TASK INPUTS |
###
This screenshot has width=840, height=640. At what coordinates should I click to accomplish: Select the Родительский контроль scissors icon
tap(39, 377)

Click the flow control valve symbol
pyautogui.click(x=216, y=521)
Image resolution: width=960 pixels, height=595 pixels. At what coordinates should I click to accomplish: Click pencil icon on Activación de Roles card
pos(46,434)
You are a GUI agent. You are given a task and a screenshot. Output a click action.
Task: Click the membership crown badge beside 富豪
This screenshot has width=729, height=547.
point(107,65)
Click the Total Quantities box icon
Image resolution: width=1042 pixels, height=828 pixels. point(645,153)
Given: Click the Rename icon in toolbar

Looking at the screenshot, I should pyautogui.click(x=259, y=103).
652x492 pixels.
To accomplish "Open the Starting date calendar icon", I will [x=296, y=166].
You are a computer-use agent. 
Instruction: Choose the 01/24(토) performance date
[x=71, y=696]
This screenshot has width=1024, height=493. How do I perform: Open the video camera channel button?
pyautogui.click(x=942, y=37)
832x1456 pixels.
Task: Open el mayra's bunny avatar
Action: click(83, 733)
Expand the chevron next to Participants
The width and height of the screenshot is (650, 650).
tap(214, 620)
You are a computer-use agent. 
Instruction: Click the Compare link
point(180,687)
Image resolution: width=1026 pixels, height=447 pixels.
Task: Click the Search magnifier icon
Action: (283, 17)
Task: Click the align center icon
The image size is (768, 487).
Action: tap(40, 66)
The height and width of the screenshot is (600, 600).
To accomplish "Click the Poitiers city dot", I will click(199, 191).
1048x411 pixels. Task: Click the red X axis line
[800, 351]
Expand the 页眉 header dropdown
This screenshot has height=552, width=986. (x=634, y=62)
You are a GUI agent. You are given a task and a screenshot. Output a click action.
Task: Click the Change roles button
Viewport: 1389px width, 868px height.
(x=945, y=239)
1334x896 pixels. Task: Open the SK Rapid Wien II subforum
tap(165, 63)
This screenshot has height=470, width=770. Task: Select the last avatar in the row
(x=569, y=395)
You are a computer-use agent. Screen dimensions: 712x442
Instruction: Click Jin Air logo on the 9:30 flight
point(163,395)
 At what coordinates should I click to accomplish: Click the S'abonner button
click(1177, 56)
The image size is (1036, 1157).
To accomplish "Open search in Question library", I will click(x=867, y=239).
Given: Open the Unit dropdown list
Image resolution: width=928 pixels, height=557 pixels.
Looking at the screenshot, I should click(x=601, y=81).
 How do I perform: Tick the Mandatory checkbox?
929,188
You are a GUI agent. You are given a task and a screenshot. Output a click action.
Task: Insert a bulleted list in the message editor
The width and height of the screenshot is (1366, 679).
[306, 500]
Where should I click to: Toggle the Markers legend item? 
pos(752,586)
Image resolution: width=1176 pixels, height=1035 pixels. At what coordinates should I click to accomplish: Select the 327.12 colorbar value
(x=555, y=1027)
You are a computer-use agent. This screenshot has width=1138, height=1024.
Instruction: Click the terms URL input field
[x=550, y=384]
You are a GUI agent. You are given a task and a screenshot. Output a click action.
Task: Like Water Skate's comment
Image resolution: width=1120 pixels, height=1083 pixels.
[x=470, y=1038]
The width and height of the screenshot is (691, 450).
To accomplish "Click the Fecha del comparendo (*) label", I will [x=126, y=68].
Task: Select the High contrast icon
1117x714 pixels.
###
EXERCISE |
Every line of the data should be output exactly as it was given.

YOUR RESPONSE |
This screenshot has width=840, height=640. At what coordinates should I click to accomplish: Select the Родительский контроль scissors icon
tap(39, 377)

Click the flow control valve symbol
pyautogui.click(x=216, y=521)
Image resolution: width=960 pixels, height=595 pixels. At what coordinates should I click to accomplish: Click pencil icon on Activación de Roles card
pos(46,434)
You are a GUI agent. You are given a task and a screenshot. Output a click action.
Task: Click the membership crown badge beside 富豪
This screenshot has width=729, height=547.
point(107,65)
Click the Total Quantities box icon
Image resolution: width=1042 pixels, height=828 pixels. point(645,153)
Given: Click the Rename icon in toolbar

Looking at the screenshot, I should pyautogui.click(x=259, y=103).
652x492 pixels.
To accomplish "Open the Starting date calendar icon", I will [x=296, y=166].
You are a computer-use agent. 
Instruction: Choose the 01/24(토) performance date
[x=71, y=696]
This screenshot has width=1024, height=493. How do I perform: Open the video camera channel button?
pyautogui.click(x=942, y=37)
832x1456 pixels.
Task: Open el mayra's bunny avatar
Action: click(83, 733)
Expand the chevron next to Participants
The width and height of the screenshot is (650, 650).
tap(214, 620)
You are a computer-use agent. 
Instruction: Click the Compare link
point(180,687)
Image resolution: width=1026 pixels, height=447 pixels.
Task: Click the Search magnifier icon
Action: (283, 17)
Task: Click the align center icon
The image size is (768, 487).
Action: tap(40, 66)
The height and width of the screenshot is (600, 600).
To accomplish "Click the Poitiers city dot", I will click(199, 191).
1048x411 pixels. Task: Click the red X axis line
[800, 351]
Expand the 页眉 header dropdown
This screenshot has height=552, width=986. (x=634, y=62)
You are a GUI agent. You are given a task and a screenshot. Output a click action.
Task: Click the Change roles button
Viewport: 1389px width, 868px height.
(x=945, y=239)
1334x896 pixels. Task: Open the SK Rapid Wien II subforum
tap(165, 63)
This screenshot has height=470, width=770. Task: Select the last avatar in the row
(x=569, y=395)
You are a computer-use agent. Screen dimensions: 712x442
Instruction: Click Jin Air logo on the 9:30 flight
point(163,395)
 At what coordinates should I click to accomplish: Click the S'abonner button
click(1177, 56)
The image size is (1036, 1157).
To accomplish "Open search in Question library", I will click(x=867, y=239).
Given: Open the Unit dropdown list
Image resolution: width=928 pixels, height=557 pixels.
Looking at the screenshot, I should click(x=601, y=81).
 How do I perform: Tick the Mandatory checkbox?
929,188
You are a GUI agent. You are given a task and a screenshot. Output a click action.
Task: Insert a bulleted list in the message editor
The width and height of the screenshot is (1366, 679).
[306, 500]
Where should I click to: Toggle the Markers legend item? 
pos(752,586)
Image resolution: width=1176 pixels, height=1035 pixels. At what coordinates should I click to accomplish: Select the 327.12 colorbar value
(x=555, y=1027)
You are a computer-use agent. This screenshot has width=1138, height=1024.
Instruction: Click the terms URL input field
[x=550, y=384]
You are a GUI agent. You are given a task and a screenshot. Output a click action.
Task: Like Water Skate's comment
Image resolution: width=1120 pixels, height=1083 pixels.
[x=470, y=1038]
The width and height of the screenshot is (691, 450).
To accomplish "Click the Fecha del comparendo (*) label", I will [x=126, y=68].
Task: Select the High contrast icon
1117x714 pixels.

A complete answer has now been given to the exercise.